# AIM OF THE EXERCISE
Beneath this line is the data. Output exactly the lines from the line with "You are a GUI" to the line with "The image size is (431, 305).", both ends included, and nothing more.

# INFORMATION

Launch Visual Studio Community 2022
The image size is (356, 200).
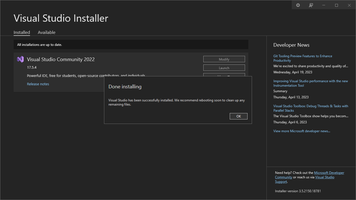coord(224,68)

--

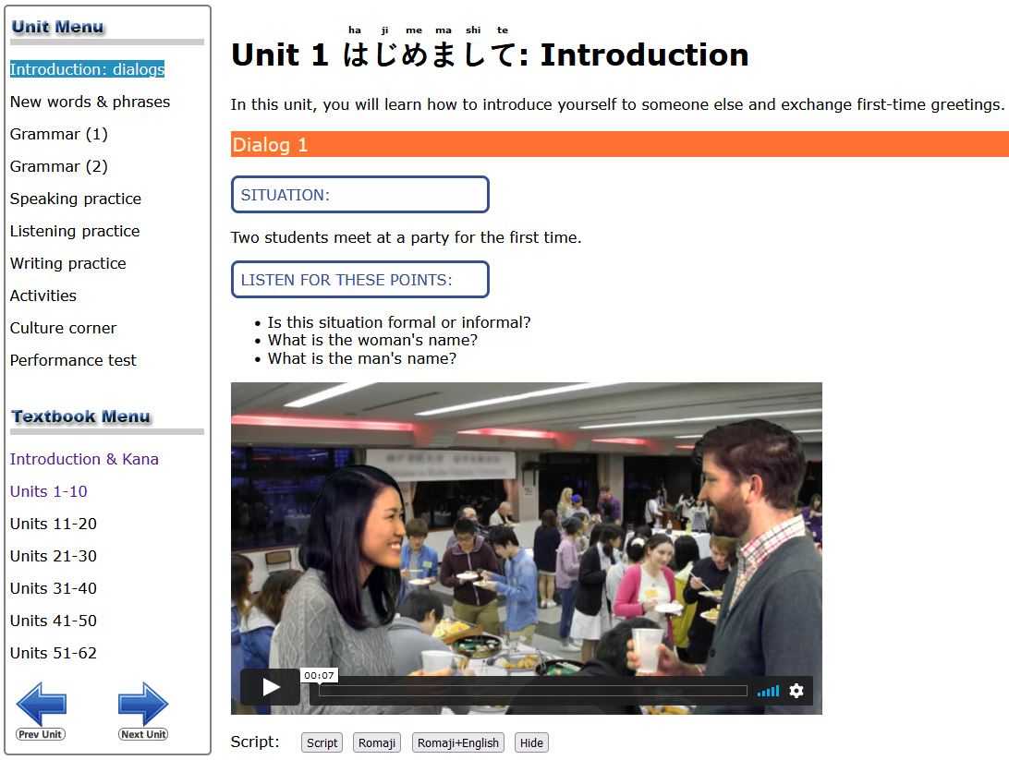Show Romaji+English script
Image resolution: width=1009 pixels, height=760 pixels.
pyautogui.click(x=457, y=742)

...

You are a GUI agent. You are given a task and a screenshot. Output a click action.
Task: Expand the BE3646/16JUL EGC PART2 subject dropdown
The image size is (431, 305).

# EXERCISE SOLUTION
You are a GUI agent. You are given a task and a screenshot. Output a click action.
Task: Expand the BE3646/16JUL EGC PART2 subject dropdown
The image size is (431, 305).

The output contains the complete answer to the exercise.